Motion Studio

Out of the Audience and into the Fray

International Dance Day 2014 By Sarah Todd
  • Anouk Froidevaux
  • Stack of Moves with Justine A. Chambers, Jen Weih and Kristina-Talisa Jaggard

International Dance Day was April 29.  To be honest, I had never heard of it before – and that is a shame because dance (of all kinds) deserves a day of celebration. My first thought was to mark the occasion by attending one of the fabulous shows happening in Vancouver right now, some of which are related to International Dance Day.  I considered seeing Ballet BC’s new work U/NA or the possibility of taking in Modus Operandi’s work-in-progress.  But, as regional editor of The Dance Current, I am in the extremely privileged position of seeing dance all the time and so this particular plan felt kind of … mundane.  What I don’t do very often is actually dance. I love dancing but somehow I rarely get around to it. So, I went to where the rubber meets the road and celebrated International Dance Day by actually dancing.

Luckily there were a number of events (officially and unofficially part of International Dance Day) ideal for the latent dancer in all of us. The Training Society of Vancouver presented workshops with Anouk Froidevaux on the occasion of International Dance Day, which aimed to create a heightened state of awareness through the language of dance, including guided visualization, improvisation techniques and physical tasks. Open to professional dancers and amateurs alike, these workshops helped participants to get out of the mind, and into the body – an important and immensely beneficial process.  The workshops are at the Scotiabank Dance Centre on April 29 and May 1 from 12:00 – 2:00pm, $15 drop in.

On April 30, the day after International Dance Day, there was a session of Stack of Moves, Jen Weih and Justine A. Chambers’ month-long participatory movement experimentation. Conceptualized by Weih (a visual artist) and Chambers (a dancer/choreographer), Stack of Moves is radically accessible and attracts a diverse crowd of primarily amateur movers like myself. Focused more on the codes of social dance than the vocabularies of the contemporary dance canon, the evening is built around “studies and experiments in movement, synchrony, exchange and rhythm.”  While still a fairly underground event, Stack of Moves has been happening throughout April at 141 - 2050 Scotia Street. Access was through the alley, with pay-what-you-can admission and a suggested entry price between $3 to $5. 

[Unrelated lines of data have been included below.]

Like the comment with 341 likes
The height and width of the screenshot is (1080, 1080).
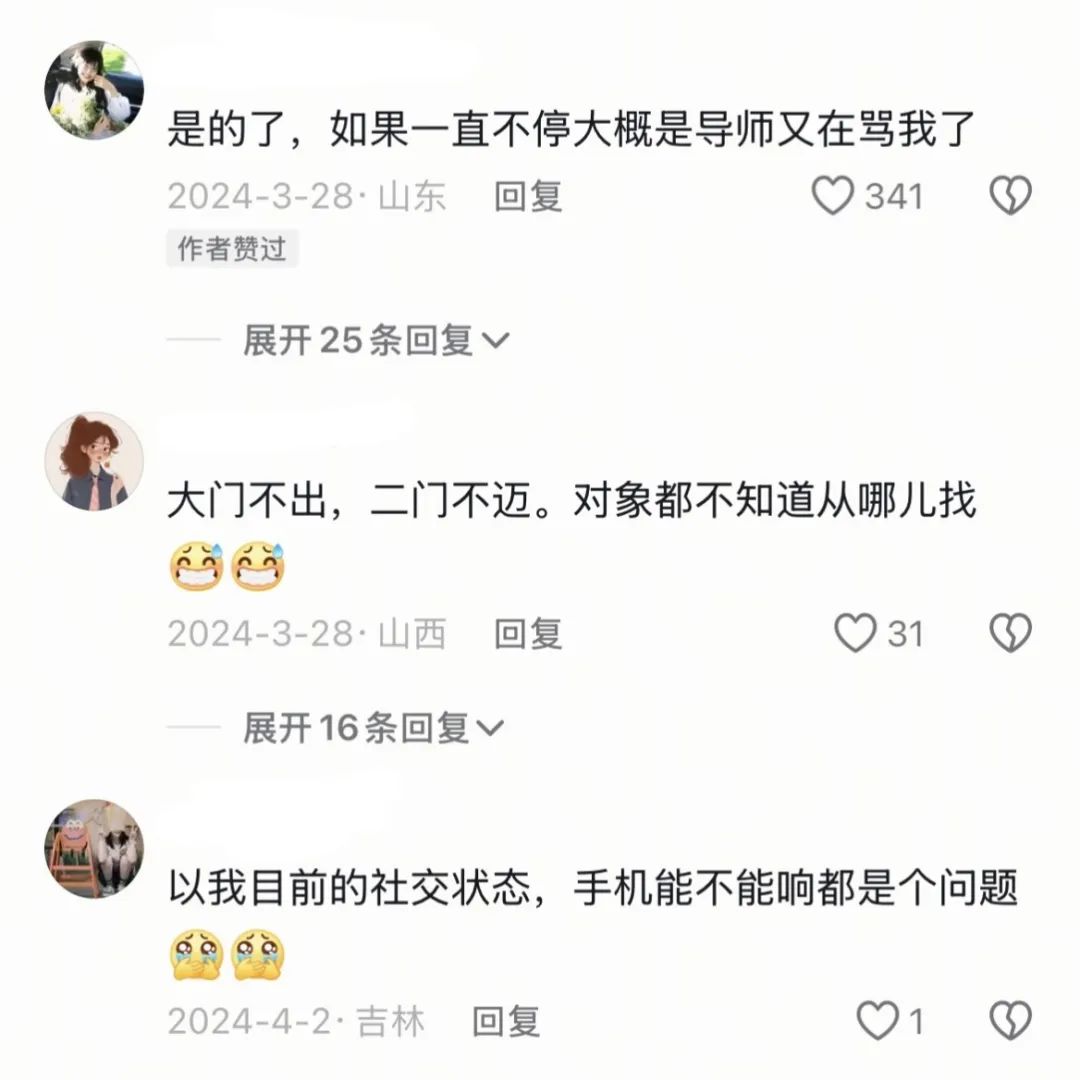click(x=832, y=195)
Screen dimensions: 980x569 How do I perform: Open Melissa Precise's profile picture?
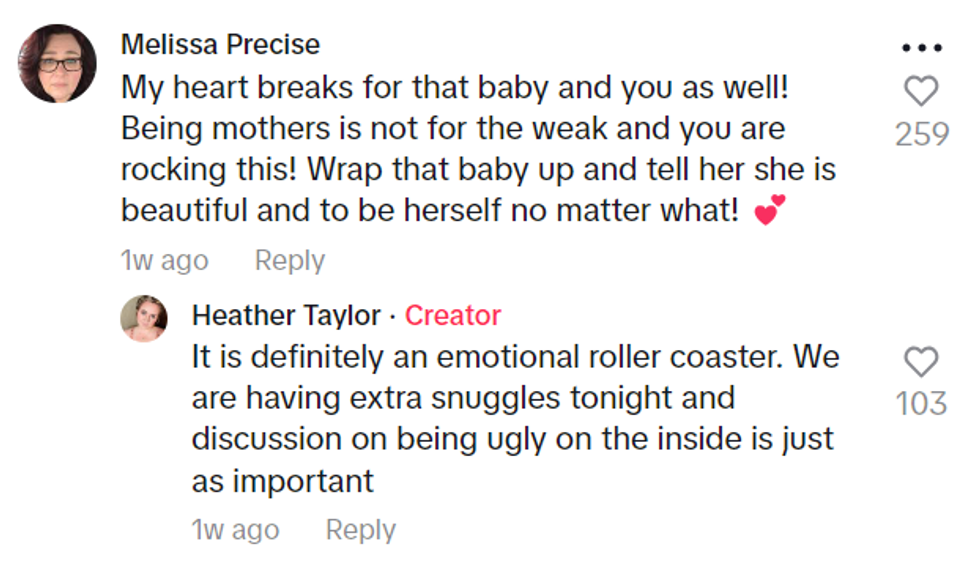pos(57,64)
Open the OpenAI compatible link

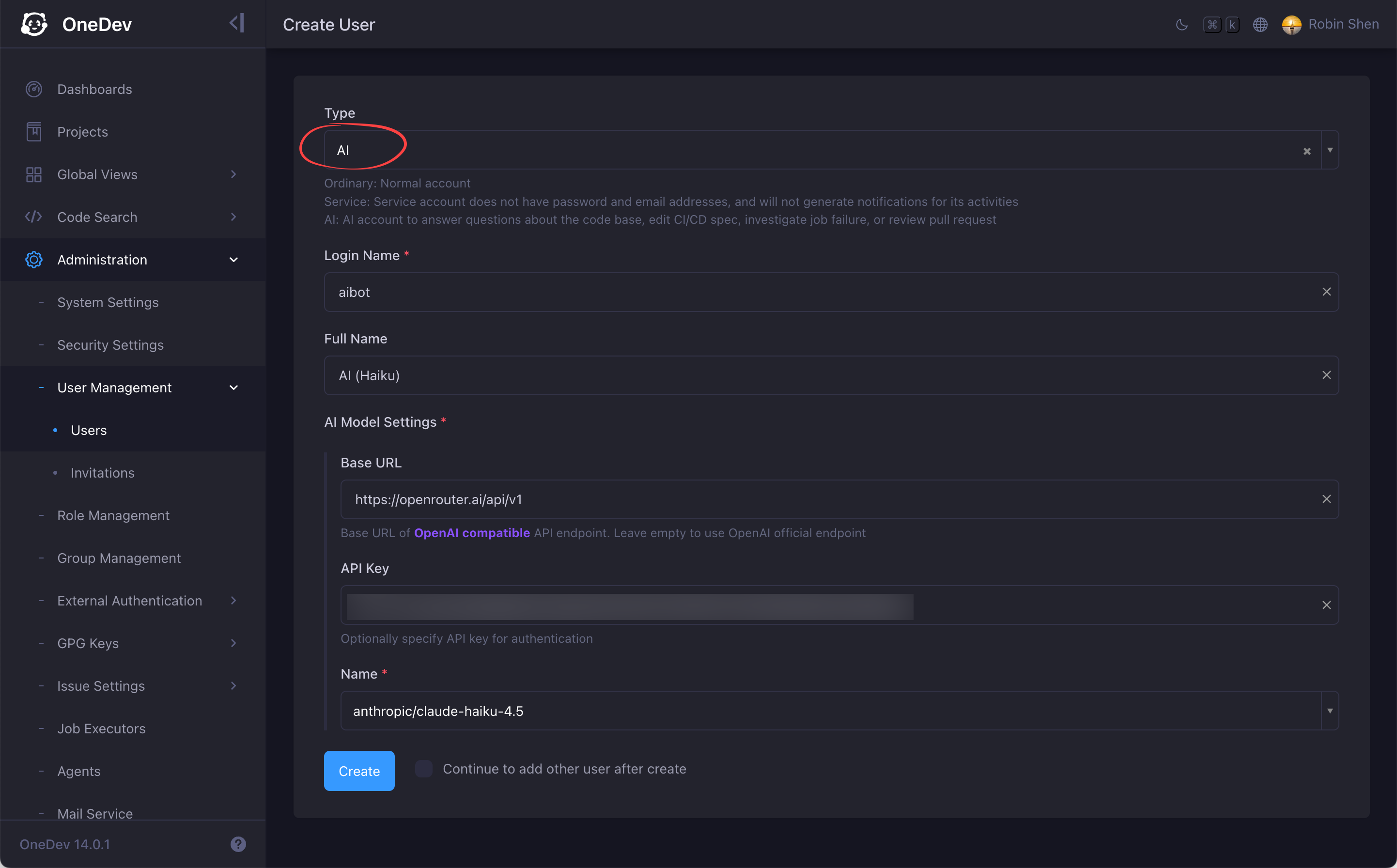[472, 533]
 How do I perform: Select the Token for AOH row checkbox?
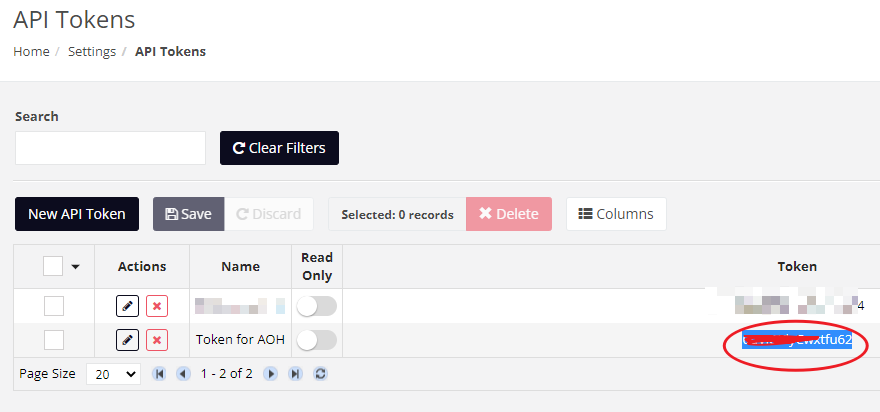point(54,340)
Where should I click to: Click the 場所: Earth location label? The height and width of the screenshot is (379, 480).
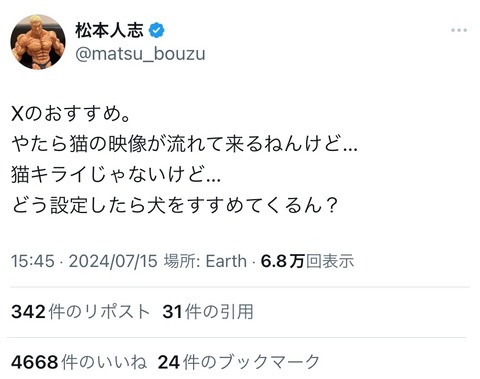coord(205,261)
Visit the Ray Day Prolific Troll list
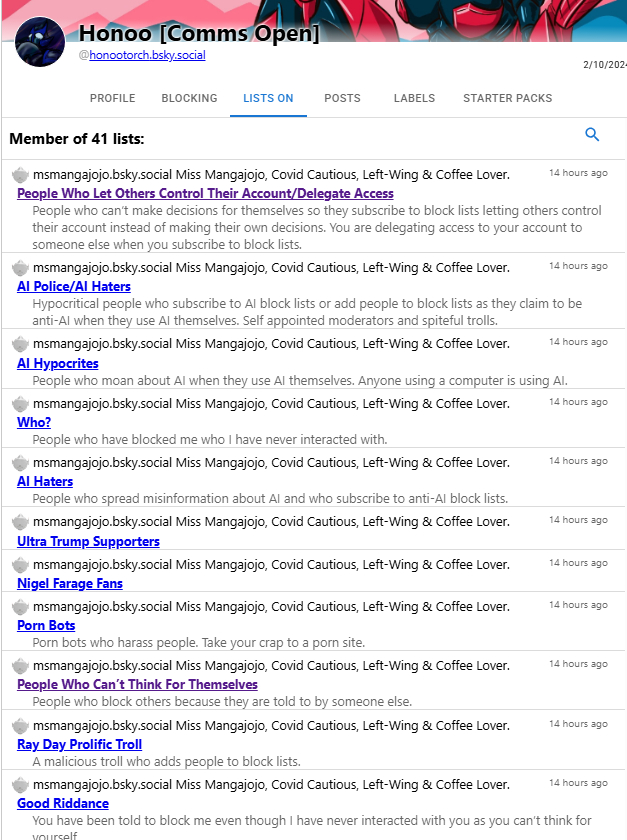The height and width of the screenshot is (840, 627). coord(79,745)
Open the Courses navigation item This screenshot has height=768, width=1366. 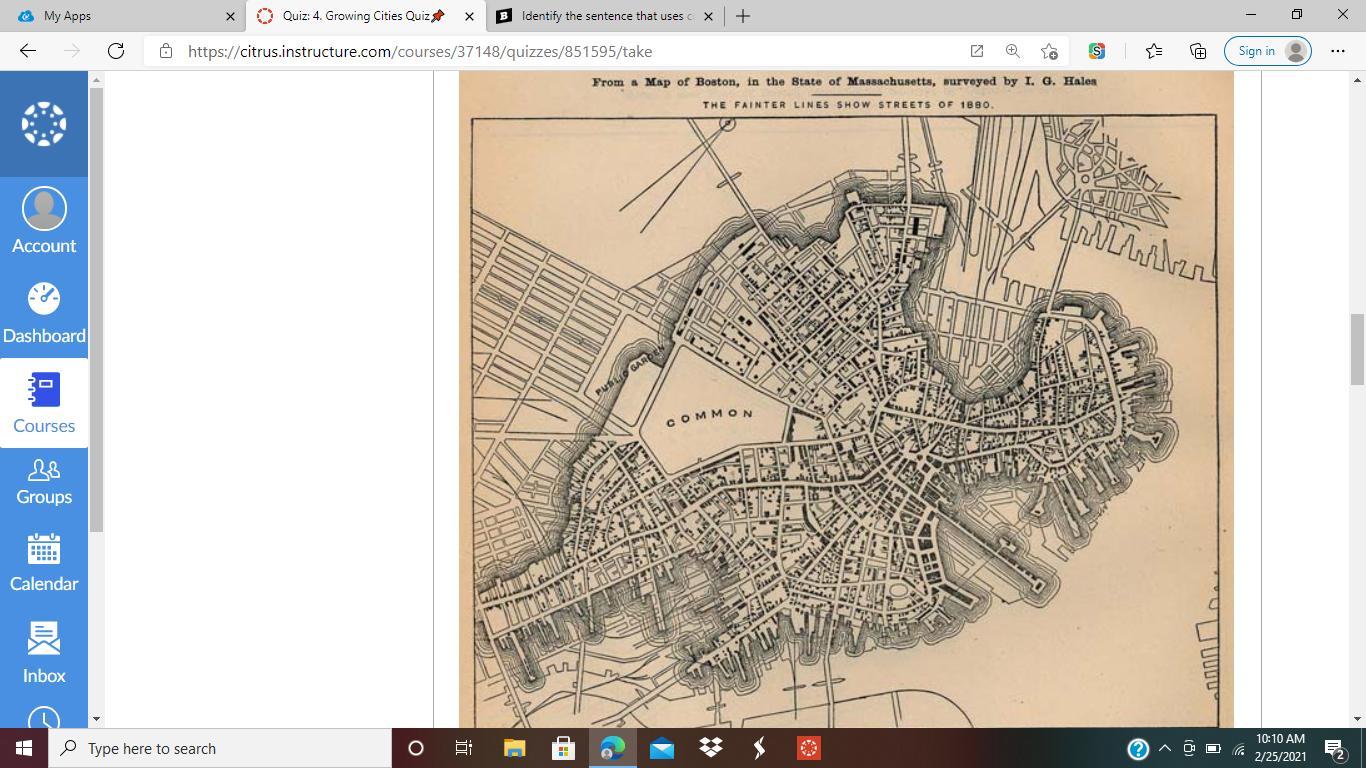tap(44, 403)
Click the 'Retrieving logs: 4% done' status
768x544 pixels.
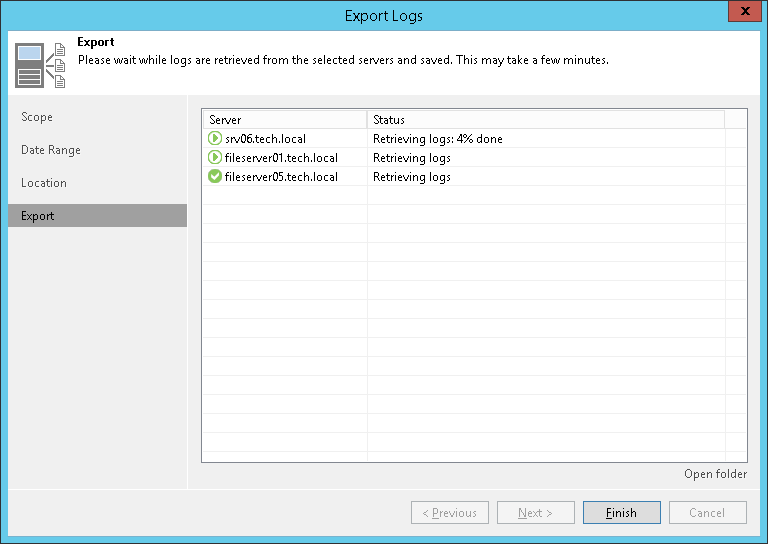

Both of these events are refreshing because they are sure to be fun, while not encouraging participation just for the sake of it. They also investigate some important ideas about the way we operate mentally, physically and socially as dancers and as people.  For perpetual audience members, these events provide the chance to think through the complexities of dance with our own bodies. On International Dance Day it seemed apt to take the opportunity to engage with the radical social and physical potential of movement and dance, onstage and off.  Such events remind us of the joy of dance, whether that means rehearsing for a show, throwing down in the club or spinning some wobbly pirouettes witnessed only by your bathroom mirror.